Given, for $\ce{H3PO4}$,
$\mathrm{pK_\mathrm{a_1}=2.2}$
$\mathrm{pK_\mathrm{a_2}=7.2}$
$\mathrm{pK_\mathrm{a_3}=12.4}$
For the salt $\ce{Mg(NH4)PO4}$, $\mathrm{pK_\mathrm{sp}=12.6}$ and the equilibrium concentration of $\ce{NH4^+}$ is $\mathrm{0.1 M}$. If the solubility of $\ce{Mg(NH4)PO4}$ in the solution, with $\mathrm{pH=10}$ is S, find the value of $\mathrm{-log(S)}$.

Answer

$\mathrm{4.6}$

Question

I assumed that the contribution of $\ce{NH4^+}$ ions from the salt is to be neglected, so $\ce{[NH4^+]=10^\mathrm{-1}}$. The solubility S is then equal to the concentration of $\ce{Mg^2+}$ ions. Also, the initial amount of $\ce{PO4^3-}$ will also be S, out of which, I took some $x$ amount to have hydrolyzed to $\ce{H3PO4}$, $\ce{H2PO4^-}$ and $\ce{HPO4^2-}$.

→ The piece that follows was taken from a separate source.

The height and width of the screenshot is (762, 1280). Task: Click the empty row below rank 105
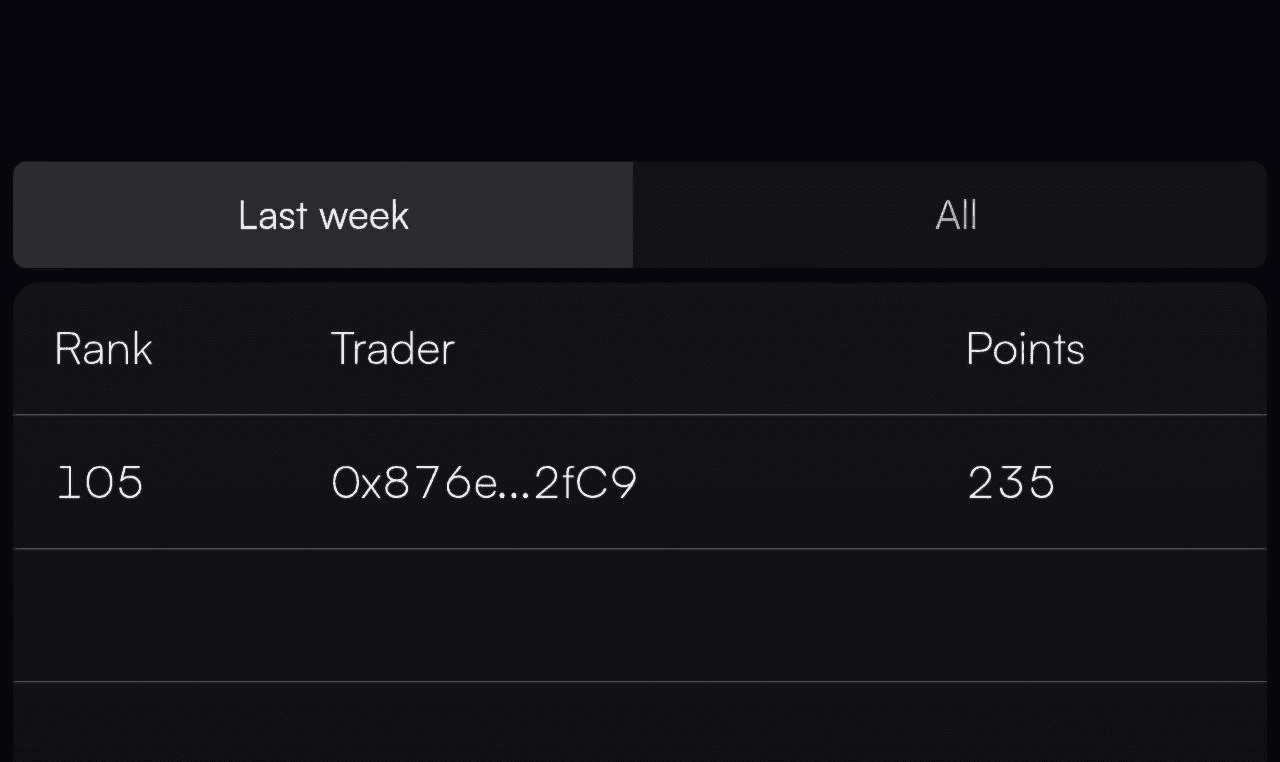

Then, $$\ce{K_\mathrm{sp}=\ce{[Mg^2+][NH4^+][PO4^3-]}}$$ $$\ce{K_\mathrm{sp}=\mathrm{(S)(0.1)(S-x)}}$$

And using the values of $\mathrm{pK_a}$, I can get three more equations, with two more variables for the amounts of $\ce{H2PO4^-}$ and $\ce{HPO4^2-}$. Four equations, four variables - that's fine in general, if one has a computer. But this particular exam doesn't even allow a calculator, so I don't think that is what we are supposed to do here.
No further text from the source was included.